— Start Given records —

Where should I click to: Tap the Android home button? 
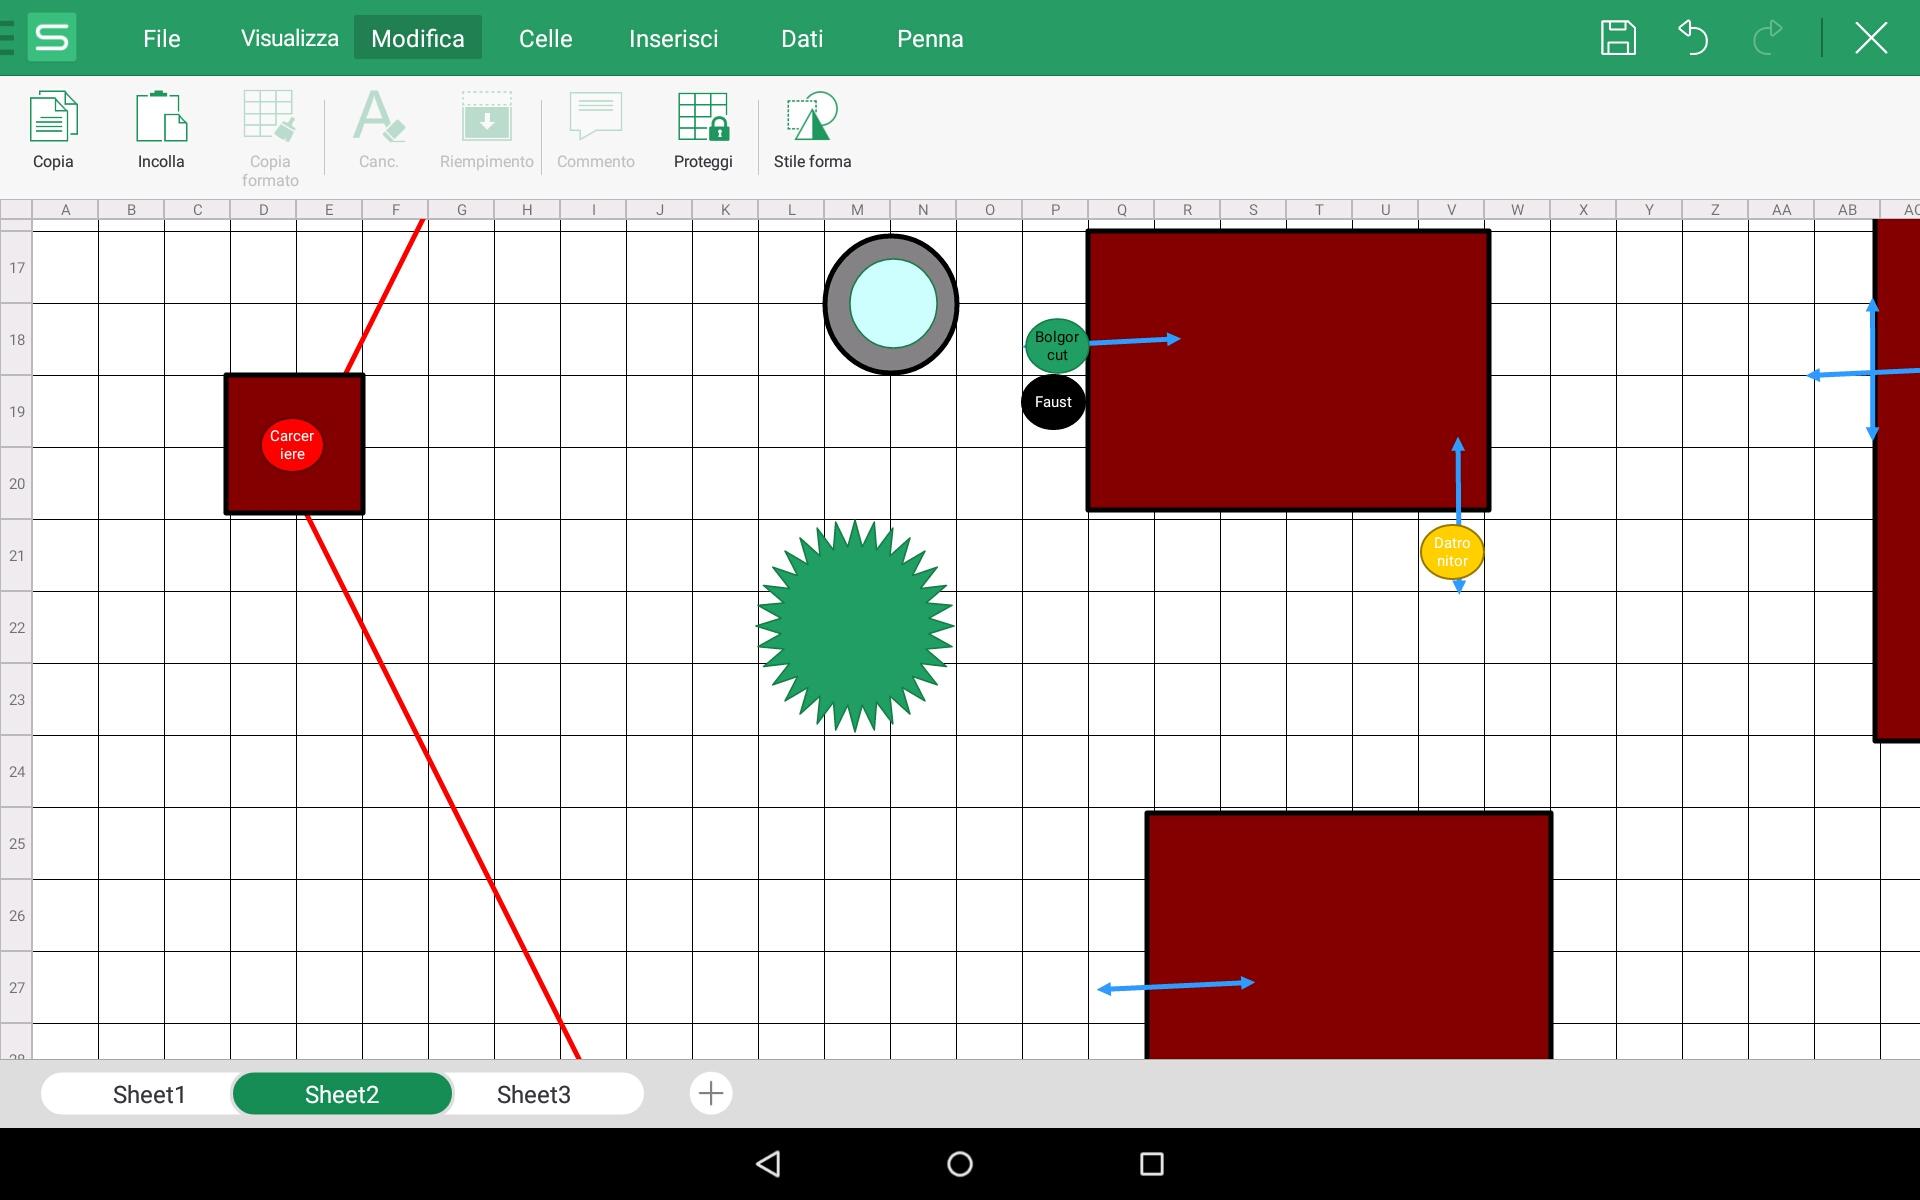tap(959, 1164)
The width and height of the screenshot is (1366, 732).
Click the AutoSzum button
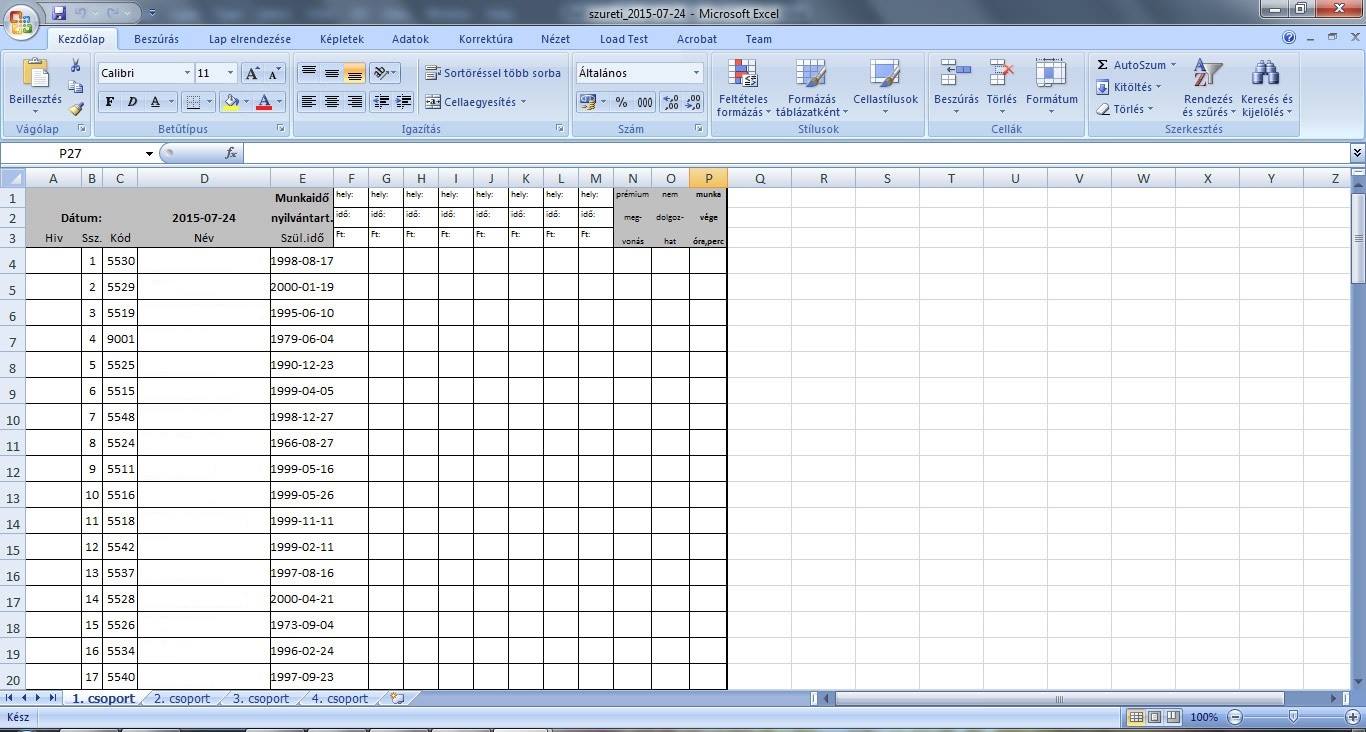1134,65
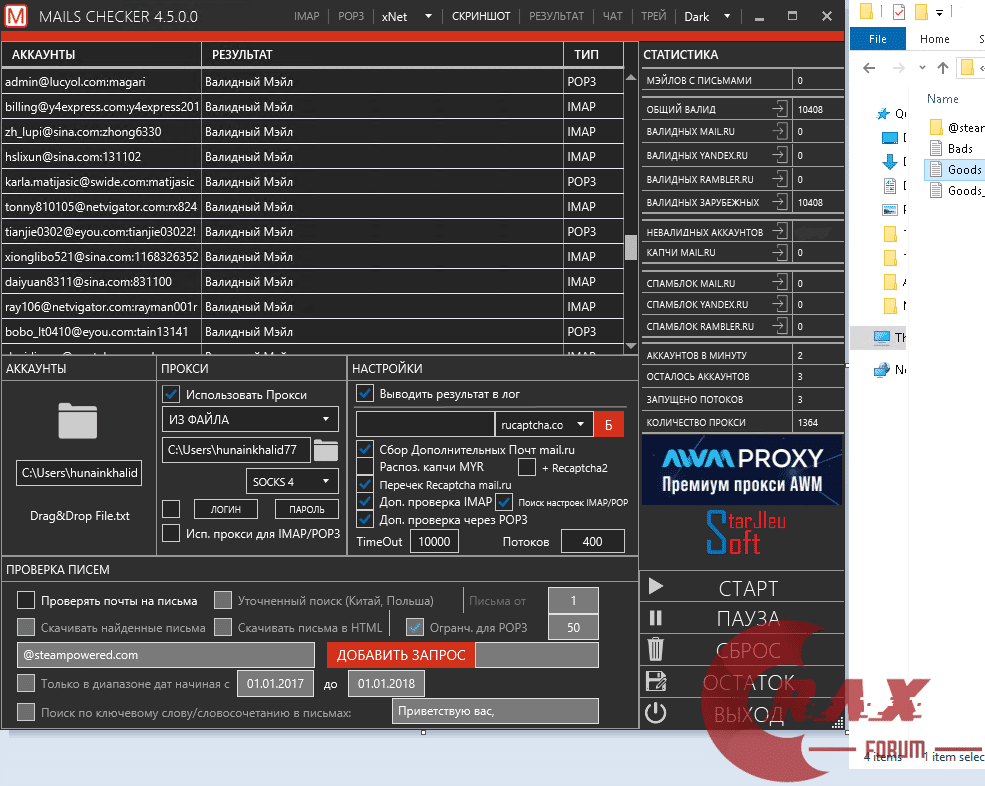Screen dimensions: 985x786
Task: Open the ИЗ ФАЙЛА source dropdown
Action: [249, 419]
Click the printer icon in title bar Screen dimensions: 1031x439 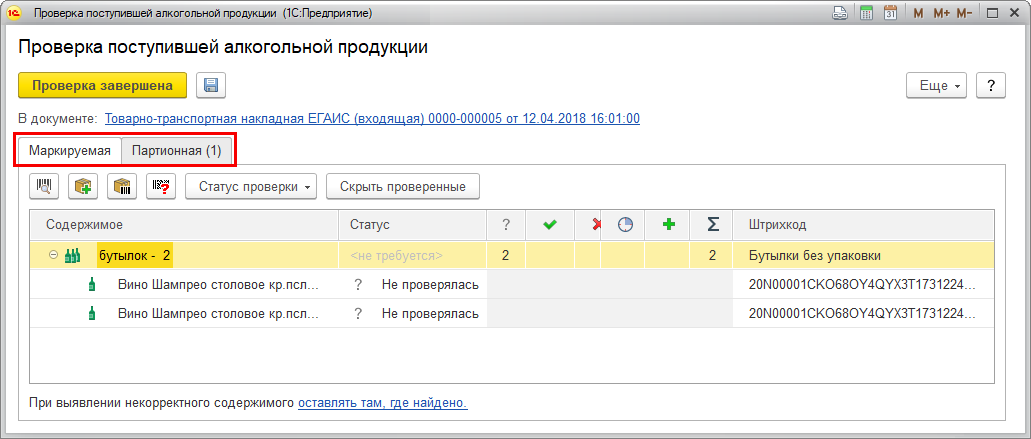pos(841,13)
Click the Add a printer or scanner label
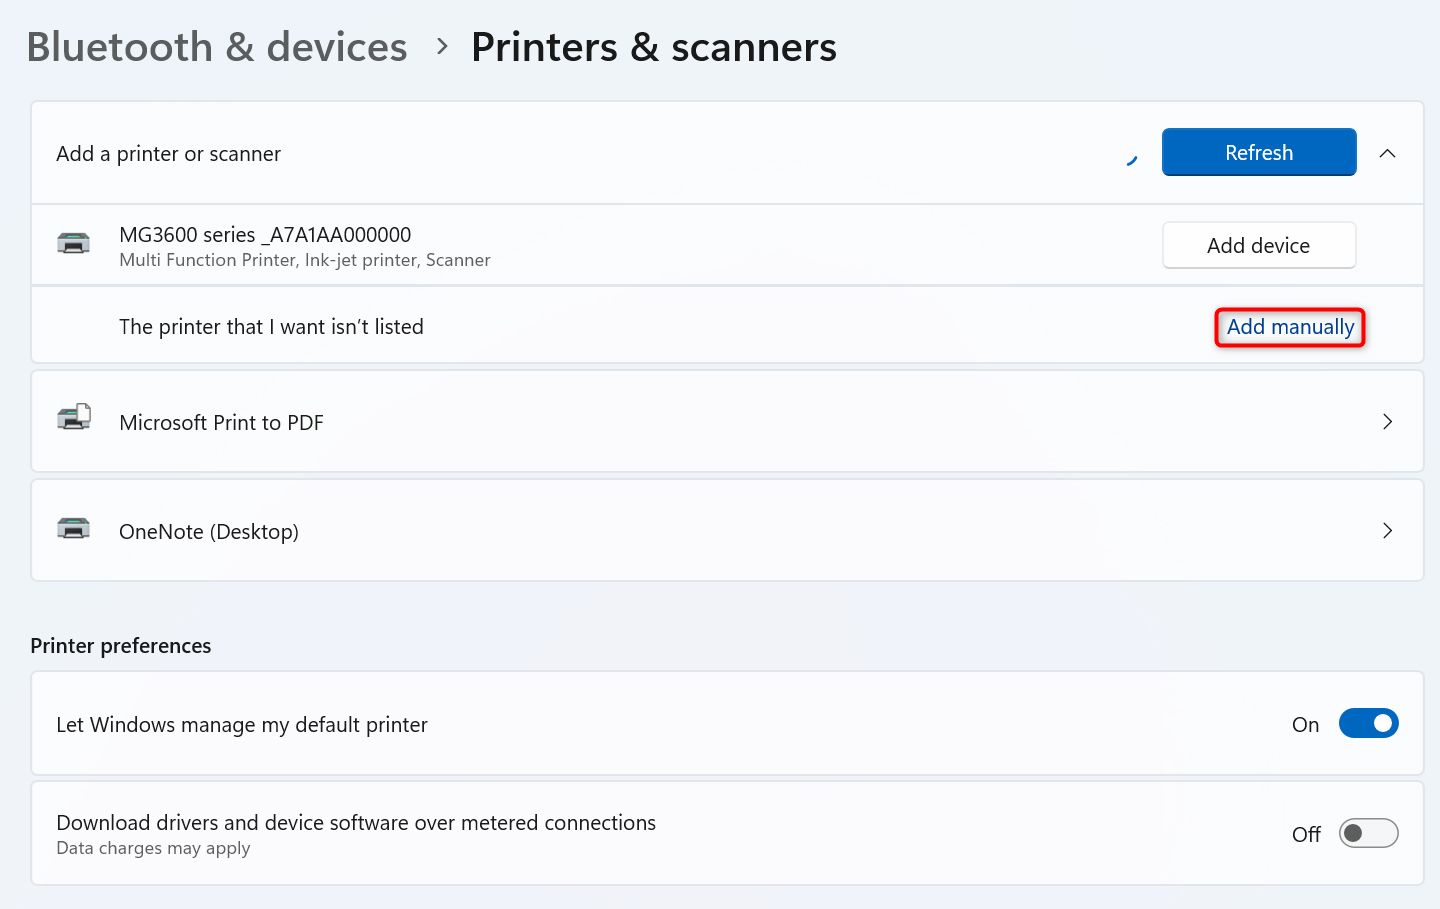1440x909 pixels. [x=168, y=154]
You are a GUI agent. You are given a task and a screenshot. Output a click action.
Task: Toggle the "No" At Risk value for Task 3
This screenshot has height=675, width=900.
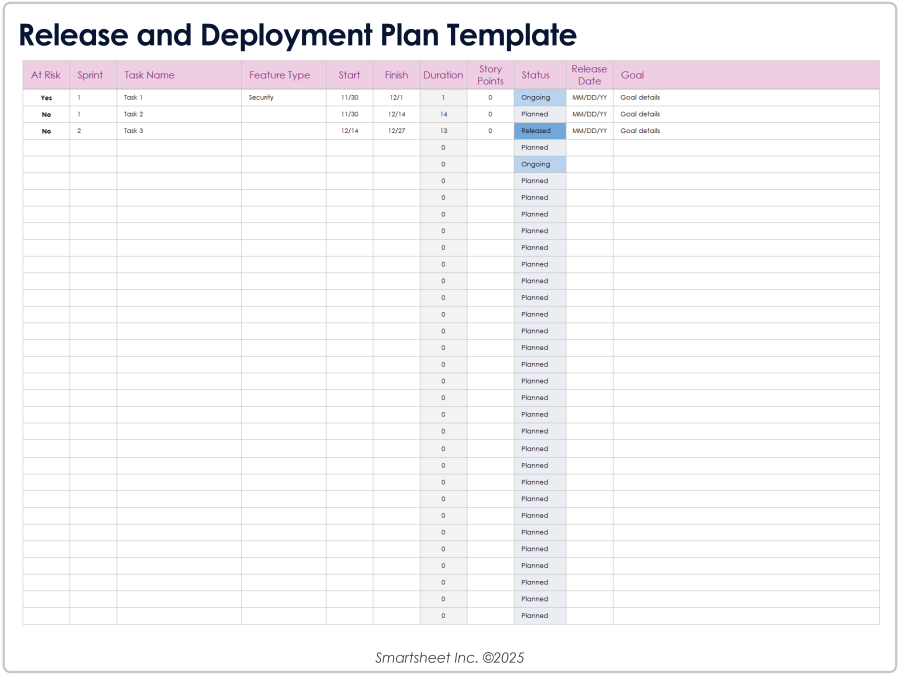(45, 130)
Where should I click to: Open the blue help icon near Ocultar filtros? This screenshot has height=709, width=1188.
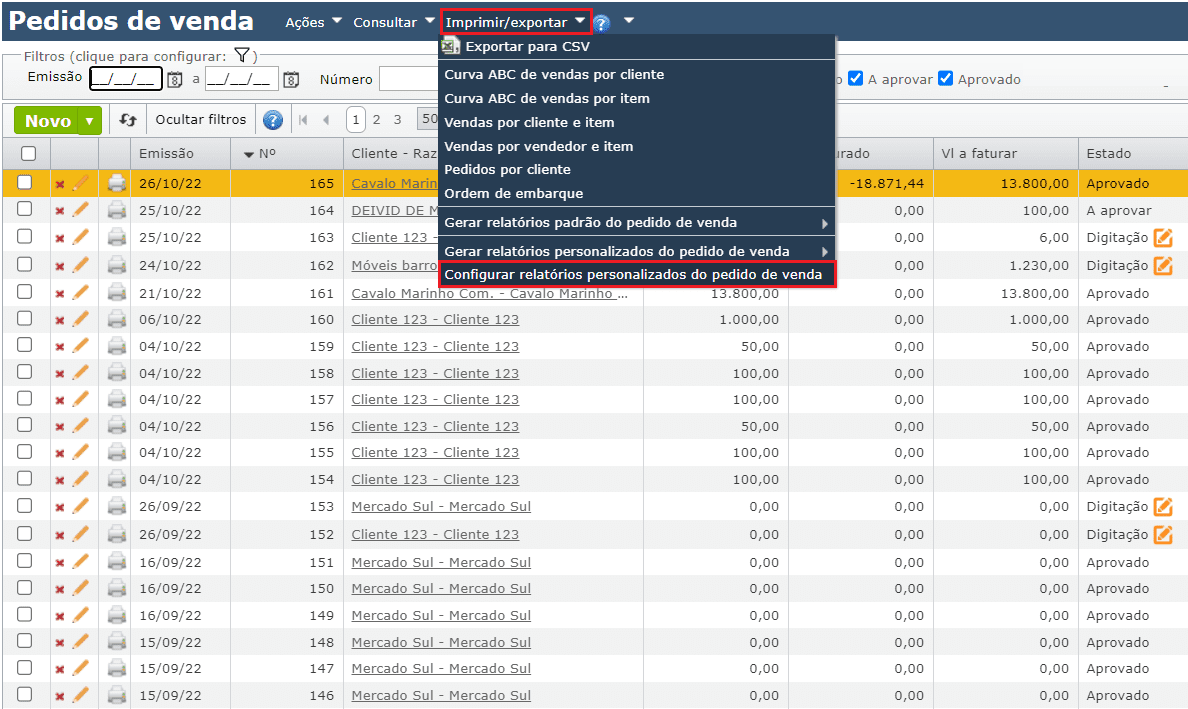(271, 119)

— End Given records —

Copy the lines from the one containing "Click the Add a printer or scanner label" through the end of the items, swapping "screenshot" for "screen capture" and changing nothing else. Leave the pictures out.

Click the Add a printer or scanner label
1440x909 pixels. [x=168, y=154]
You are a GUI agent. You are given a task and a screen capture. Output a click action.
Task: Toggle the "No" At Risk value for Task 3
This screen capture has height=675, width=900.
(45, 130)
Where should I click to: Open the blue help icon near Ocultar filtros? This screen capture has height=709, width=1188.
(271, 119)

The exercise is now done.